Il y a trois grands défis "reliés entre eux" , lance d’emblée Jean-Marc Nollet, le vice-président Ecolo des gouvernements wallon et francophone, quand on évoque avec lui les chantiers politiques sudistes : défis économique, énergétique, démographique. Les explications du ministre en charge notamment de l’Energie, du Logement et du Développement durable en Wallonie.

Pour le défi économique, vous préférez parler de redéploiement plutôt que de relance. Où est la nuance ?

C’est qu’une inflexion est à donner. Pour moi, elle coule de source, même si je dois continuer à expliquer et à convaincre : une orientation vers la durabilité. On n’est pas là pour maintenir en vie telle entreprise qui, inévitablement, devra évoluer; on est là pour aller capter des emplois à la fois relocalisés chez nous et durables.

Emplois durables, c’est-à-dire ?

Qui sont de qualité. Pas des mini-jobs à 1 euro l’heure comme on a pu en connaître notamment en Allemagne. Et des emplois qui ont un sens pour ceux qui travaillent. Dans ce contexte-là, vu la crise que nous traversons, il faut mobiliser tous les moyens qui sont nôtres.

Parce qu’il y a des moyens disponibles ?

Oui ! Je vois d’abord des centaines de millions d’euros, en tout cas 500 millions, qui pourraient être mobilisés dans les outils économiques : des réserves à la SRIW, la Sogepa, la Sowalfin. Elles sont au moins pour partie justifiées par la conception assez défensive que l’outil fait de lui-même et de ses moyens. Or, quand cela va mal, ce n’est pas le moment de thésauriser; c’est maintenant qu’il faut investir et pas seulement être là pour éviter des faillites.
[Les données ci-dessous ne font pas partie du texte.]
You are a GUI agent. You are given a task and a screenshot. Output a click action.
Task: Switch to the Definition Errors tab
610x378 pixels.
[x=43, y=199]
D’autre part, en articulation avec les compétences fédérales, on peut capter de l’épargne des particuliers, sur le modèle français du livret A. Plutôt que de servir à la spéculation financière, à des fonds de pensions ou autres produits, on utilise des moyens pour faire fructifier l’économie endogène et l’emploi qui va avec.